Jon: Yeah. So, let’s talk a little bit about your experience. I introduced you as your current role, but what does your career look like? You started in ministry, obviously higher ed, walk us through what those years looked like?
Rhonda: Well, I grew up kind of wanting to be in public service really. I grew up and even through early college visits and all those kinds of things, I really was interested in public service. And ironically hoped that one day I would maybe be a Senator or something like that, which I’m really glad I didn’t. I’m really glad I didn’t do that.
Jon: Well you never know.
Rhonda: But so I always wanted to lead in some way, wanted to do that. And in college actually, really just felt a call from the Lord into full-time ministry. But at that time, I didn’t have any models of what that looked like. You didn’t-
Jon: Were you a preacher’s kid?
Rhonda: I was.
Jon: You were.
Rhonda: I was a preacher’s kid. And I had awesome, I had parents who were the real deal. And my parents were like, “You can be anything you want to be Rhonda.” My mom was an educator. My dad was in ministry leadership, organizational leadership for a long time. But anyway, so I said, “Yes,” not really knowing what that looked like. And in the denomination that I grew up in, there was a limit on how far women could go in terms of leading organizationally. They could pastor, they could be missionaries, but they couldn’t lead the organization.
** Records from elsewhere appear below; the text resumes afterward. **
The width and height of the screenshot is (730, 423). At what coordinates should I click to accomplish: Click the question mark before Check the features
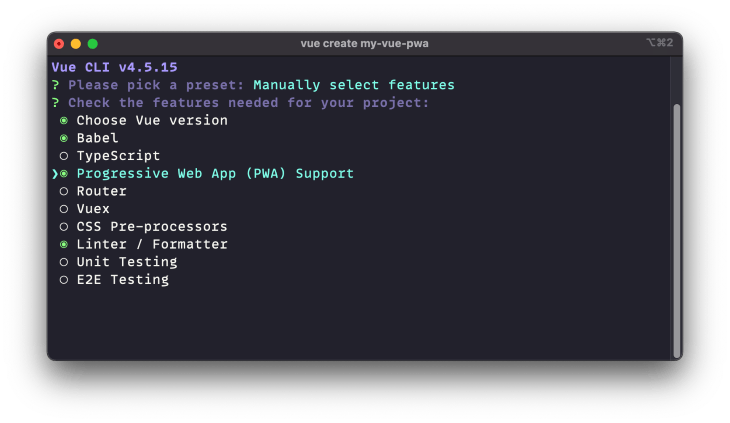point(55,103)
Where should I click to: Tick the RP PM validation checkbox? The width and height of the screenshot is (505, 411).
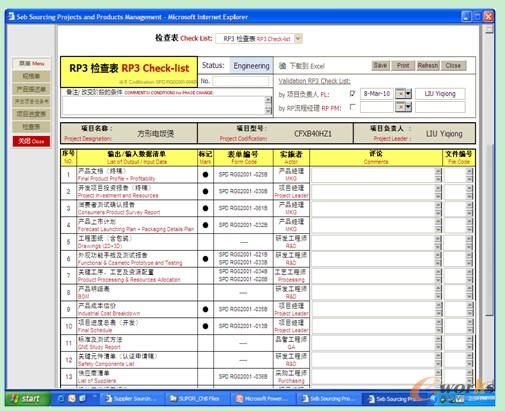[352, 107]
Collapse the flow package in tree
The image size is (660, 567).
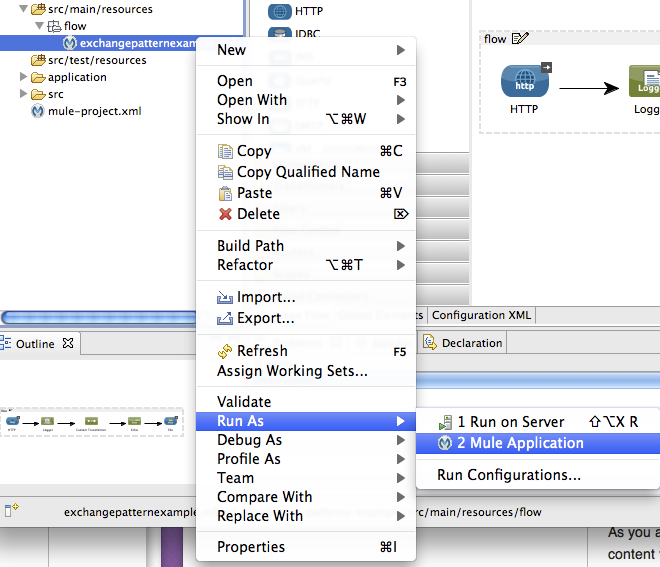click(40, 26)
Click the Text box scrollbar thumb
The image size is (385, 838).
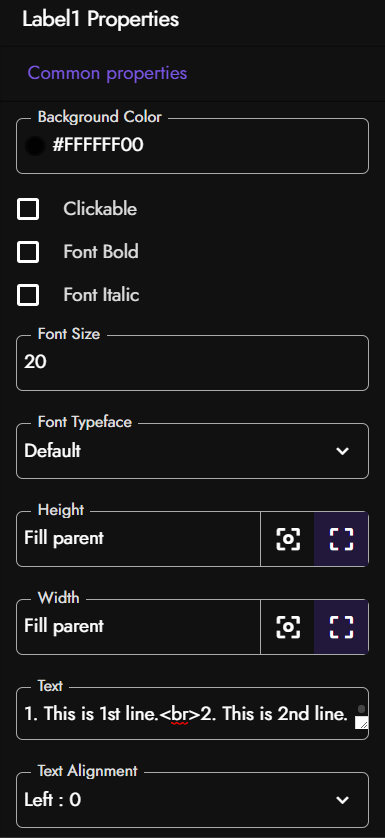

Jon: What age did you figure that out? That you came to the realization, “Oh, I didn’t realize there was a glass ceiling.”
Rhonda: Oh, I think I really had witnessed that early on. Just having been around pastors and heard the conversation and would hear the frustration and things like that. So, in my context, if you were a woman and you were interested in leading, you went into education. And I had no desire to be a teacher. There are a lot of teachers in my family. So, I was offered a job in higher ed in student development. And I took it and I realized this is a beautiful blend of developing people and ministering to people. My husband and I served on pastoral staff and leadership at several different places, but always had a tie to higher education and realized that it was a calling.
Jon: Yeah. That’s awesome. Daniel, her husband, by the way, obviously pastored, he’s been in higher education. He has a doctorate degree as well. He’s brilliant. I would consider Daniel a theologian. He’s amazing. So, as you stepped into this, well, before I go there, why don’t you tell us, how does TKU juggle this? So, to speak. Kind of putting you on the spot. Because we don’t necessarily have a strong stance on the theological side. We just say we’re here to empower you and equip you. So, unpack that a little bit.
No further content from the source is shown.